Klarinet Archive - Posting 000587.txt from 1997/04

From: Mark Charette <charette@-----.com>
Subj: Sneezy databases
Date: Fri, 18 Apr 1997 19:57:24 -0400

I probably have to re-write that help file - I was rushing a bit
trying to do this before the weekend.

Anyway, you have to specify at least two things when you're searching:

where to look and what to look for

The "where" is the databases: clarinet1992-1997, composer, discography,
aneezy. Any combination.

The "what" is the keywords you're interested in. Let's say you want
to do research on the Nielsen Concerto, and would like to know
EVERYTHING on sneezy that references it. My first stab at it might
look like:

databases clarinet1992 clarinet1993 clarinet1994 clarinet1995
databases clarinet1996 clarinet1997 discography composers sneezy
find nielsen concerto

(The only reason I have 2 lines with the word "databases" on them
is because I don't like writing long lines).

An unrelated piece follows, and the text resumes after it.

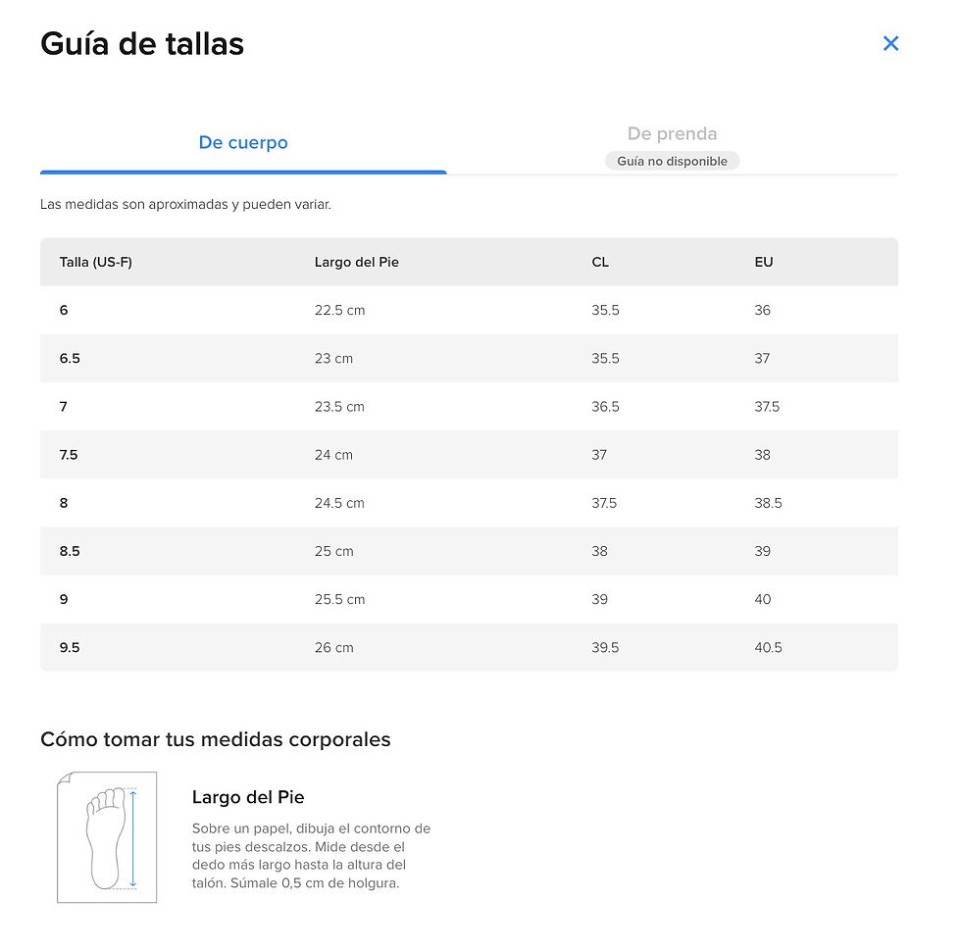Select the size 9.5 row label

point(70,648)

This will find everything and more because of one little problem:
find nielsen concerto
really means

find nielsen OR concerto

and I'll get back possibly 1000s of entries out of the 38000
records kept on sneezy, probably more records than most people
thought were available. Any entry with the word "concerto" or
"nielsen" will be returned. This is pretty common for search
engines, which is why most of them allow an "advanced" search
criteria.

What we probably REALLY wanted was the phrase:

find nielsen AND concerto

which will return only those entries where BOTH words occur
We'll probably still get back some spurious entries, but at least
we'll be much closer to what we want. The find command will
examine every Klarinet archive along with the discography,
the composer database, and through every HTML page on sneezy
(including Stan Geidel's famous & fabulous Online Clarinet
Resource and my own Clarinet Info Pages).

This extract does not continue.